> [What to produce]: Copy the data as given. No line may be skipped.

> [Provided data]:
--- START ---

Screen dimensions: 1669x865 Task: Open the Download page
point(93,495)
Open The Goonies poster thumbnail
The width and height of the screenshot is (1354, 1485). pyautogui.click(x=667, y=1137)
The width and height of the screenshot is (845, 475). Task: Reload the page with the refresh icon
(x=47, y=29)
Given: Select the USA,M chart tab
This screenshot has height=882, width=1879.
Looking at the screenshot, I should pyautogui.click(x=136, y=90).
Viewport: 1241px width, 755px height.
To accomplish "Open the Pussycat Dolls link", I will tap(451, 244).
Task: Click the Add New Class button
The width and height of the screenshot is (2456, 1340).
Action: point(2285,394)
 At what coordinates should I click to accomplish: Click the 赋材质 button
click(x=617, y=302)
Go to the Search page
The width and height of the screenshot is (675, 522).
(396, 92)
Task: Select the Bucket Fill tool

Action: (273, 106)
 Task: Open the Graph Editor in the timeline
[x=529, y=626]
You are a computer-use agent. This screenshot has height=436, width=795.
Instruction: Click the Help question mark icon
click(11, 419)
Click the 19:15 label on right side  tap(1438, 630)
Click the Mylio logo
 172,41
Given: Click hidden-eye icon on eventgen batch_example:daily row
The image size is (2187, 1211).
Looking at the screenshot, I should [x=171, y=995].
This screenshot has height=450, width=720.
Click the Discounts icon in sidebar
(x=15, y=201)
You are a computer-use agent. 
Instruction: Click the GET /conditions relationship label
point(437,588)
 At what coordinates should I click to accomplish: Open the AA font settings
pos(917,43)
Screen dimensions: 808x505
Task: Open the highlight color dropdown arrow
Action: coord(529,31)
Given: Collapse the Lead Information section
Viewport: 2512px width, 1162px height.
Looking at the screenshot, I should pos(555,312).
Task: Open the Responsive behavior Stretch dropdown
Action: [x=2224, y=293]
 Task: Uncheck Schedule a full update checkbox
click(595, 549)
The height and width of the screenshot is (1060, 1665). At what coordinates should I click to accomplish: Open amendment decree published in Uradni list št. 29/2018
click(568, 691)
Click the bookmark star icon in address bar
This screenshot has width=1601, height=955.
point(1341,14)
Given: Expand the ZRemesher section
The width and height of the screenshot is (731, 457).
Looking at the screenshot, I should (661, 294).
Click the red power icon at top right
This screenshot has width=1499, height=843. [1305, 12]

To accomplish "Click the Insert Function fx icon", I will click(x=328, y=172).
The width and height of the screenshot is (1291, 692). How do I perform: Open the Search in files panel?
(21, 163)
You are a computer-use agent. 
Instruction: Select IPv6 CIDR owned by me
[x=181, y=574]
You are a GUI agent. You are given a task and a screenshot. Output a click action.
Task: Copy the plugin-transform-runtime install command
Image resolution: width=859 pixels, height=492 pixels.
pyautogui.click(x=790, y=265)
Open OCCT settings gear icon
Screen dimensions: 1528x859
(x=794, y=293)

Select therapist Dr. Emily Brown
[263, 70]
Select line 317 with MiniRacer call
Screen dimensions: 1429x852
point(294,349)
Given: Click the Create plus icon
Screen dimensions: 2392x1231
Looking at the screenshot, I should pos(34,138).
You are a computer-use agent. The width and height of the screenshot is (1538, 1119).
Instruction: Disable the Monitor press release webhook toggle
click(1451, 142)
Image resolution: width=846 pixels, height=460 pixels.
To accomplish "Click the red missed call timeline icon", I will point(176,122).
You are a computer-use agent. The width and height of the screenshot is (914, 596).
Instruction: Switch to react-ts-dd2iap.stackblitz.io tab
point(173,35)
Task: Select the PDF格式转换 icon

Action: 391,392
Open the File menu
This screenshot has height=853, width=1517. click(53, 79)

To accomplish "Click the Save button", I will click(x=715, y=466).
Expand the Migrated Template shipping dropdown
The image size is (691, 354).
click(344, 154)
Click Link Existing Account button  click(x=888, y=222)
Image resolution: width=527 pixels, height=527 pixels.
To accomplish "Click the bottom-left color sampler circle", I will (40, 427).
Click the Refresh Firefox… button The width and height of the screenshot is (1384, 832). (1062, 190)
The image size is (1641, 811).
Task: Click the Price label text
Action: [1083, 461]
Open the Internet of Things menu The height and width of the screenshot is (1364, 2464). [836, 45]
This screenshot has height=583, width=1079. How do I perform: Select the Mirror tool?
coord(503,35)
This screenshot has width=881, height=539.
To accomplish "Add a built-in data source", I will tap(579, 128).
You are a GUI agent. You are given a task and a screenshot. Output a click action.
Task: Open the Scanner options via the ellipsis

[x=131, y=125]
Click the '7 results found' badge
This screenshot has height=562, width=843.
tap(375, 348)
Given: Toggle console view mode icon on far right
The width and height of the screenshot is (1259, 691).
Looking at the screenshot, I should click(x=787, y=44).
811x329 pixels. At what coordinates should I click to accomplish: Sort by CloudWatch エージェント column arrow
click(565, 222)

--- END ---

> [Solution]:
Screen dimensions: 1669x865 Task: Open the Download page
point(93,495)
Open The Goonies poster thumbnail
The width and height of the screenshot is (1354, 1485). pyautogui.click(x=667, y=1137)
The width and height of the screenshot is (845, 475). Task: Reload the page with the refresh icon
(x=47, y=29)
Given: Select the USA,M chart tab
This screenshot has height=882, width=1879.
Looking at the screenshot, I should pyautogui.click(x=136, y=90).
Viewport: 1241px width, 755px height.
To accomplish "Open the Pussycat Dolls link", I will tap(451, 244).
Task: Click the Add New Class button
The width and height of the screenshot is (2456, 1340).
Action: point(2285,394)
 At what coordinates should I click to accomplish: Click the 赋材质 button
click(x=617, y=302)
Go to the Search page
The width and height of the screenshot is (675, 522).
(396, 92)
Task: Select the Bucket Fill tool

Action: (273, 106)
 Task: Open the Graph Editor in the timeline
[x=529, y=626]
You are a computer-use agent. This screenshot has height=436, width=795.
Instruction: Click the Help question mark icon
click(11, 419)
Click the 19:15 label on right side  tap(1438, 630)
Click the Mylio logo
 172,41
Given: Click hidden-eye icon on eventgen batch_example:daily row
The image size is (2187, 1211).
Looking at the screenshot, I should [x=171, y=995].
This screenshot has height=450, width=720.
Click the Discounts icon in sidebar
(x=15, y=201)
You are a computer-use agent. 
Instruction: Click the GET /conditions relationship label
point(437,588)
 At what coordinates should I click to accomplish: Open the AA font settings
pos(917,43)
Screen dimensions: 808x505
Task: Open the highlight color dropdown arrow
Action: coord(529,31)
Given: Collapse the Lead Information section
Viewport: 2512px width, 1162px height.
Looking at the screenshot, I should pos(555,312).
Task: Open the Responsive behavior Stretch dropdown
Action: [x=2224, y=293]
 Task: Uncheck Schedule a full update checkbox
click(595, 549)
The height and width of the screenshot is (1060, 1665). At what coordinates should I click to accomplish: Open amendment decree published in Uradni list št. 29/2018
click(568, 691)
Click the bookmark star icon in address bar
This screenshot has width=1601, height=955.
point(1341,14)
Given: Expand the ZRemesher section
The width and height of the screenshot is (731, 457).
Looking at the screenshot, I should (661, 294).
Click the red power icon at top right
This screenshot has width=1499, height=843. [1305, 12]

To accomplish "Click the Insert Function fx icon", I will click(x=328, y=172).
The width and height of the screenshot is (1291, 692). How do I perform: Open the Search in files panel?
(21, 163)
You are a computer-use agent. 
Instruction: Select IPv6 CIDR owned by me
[x=181, y=574]
You are a GUI agent. You are given a task and a screenshot. Output a click action.
Task: Copy the plugin-transform-runtime install command
Image resolution: width=859 pixels, height=492 pixels.
pyautogui.click(x=790, y=265)
Open OCCT settings gear icon
Screen dimensions: 1528x859
(x=794, y=293)

Select therapist Dr. Emily Brown
[263, 70]
Select line 317 with MiniRacer call
Screen dimensions: 1429x852
point(294,349)
Given: Click the Create plus icon
Screen dimensions: 2392x1231
Looking at the screenshot, I should pos(34,138).
You are a computer-use agent. The width and height of the screenshot is (1538, 1119).
Instruction: Disable the Monitor press release webhook toggle
click(1451, 142)
Image resolution: width=846 pixels, height=460 pixels.
To accomplish "Click the red missed call timeline icon", I will point(176,122).
You are a computer-use agent. The width and height of the screenshot is (914, 596).
Instruction: Switch to react-ts-dd2iap.stackblitz.io tab
point(173,35)
Task: Select the PDF格式转换 icon

Action: 391,392
Open the File menu
This screenshot has height=853, width=1517. click(53, 79)

To accomplish "Click the Save button", I will click(x=715, y=466).
Expand the Migrated Template shipping dropdown
The image size is (691, 354).
click(344, 154)
Click Link Existing Account button  click(x=888, y=222)
Image resolution: width=527 pixels, height=527 pixels.
To accomplish "Click the bottom-left color sampler circle", I will (40, 427).
Click the Refresh Firefox… button The width and height of the screenshot is (1384, 832). (1062, 190)
The image size is (1641, 811).
Task: Click the Price label text
Action: [1083, 461]
Open the Internet of Things menu The height and width of the screenshot is (1364, 2464). [836, 45]
This screenshot has height=583, width=1079. How do I perform: Select the Mirror tool?
coord(503,35)
This screenshot has width=881, height=539.
To accomplish "Add a built-in data source", I will tap(579, 128).
You are a GUI agent. You are given a task and a screenshot. Output a click action.
Task: Open the Scanner options via the ellipsis

[x=131, y=125]
Click the '7 results found' badge
This screenshot has height=562, width=843.
tap(375, 348)
Given: Toggle console view mode icon on far right
The width and height of the screenshot is (1259, 691).
Looking at the screenshot, I should click(x=787, y=44).
811x329 pixels. At what coordinates should I click to accomplish: Sort by CloudWatch エージェント column arrow
click(565, 222)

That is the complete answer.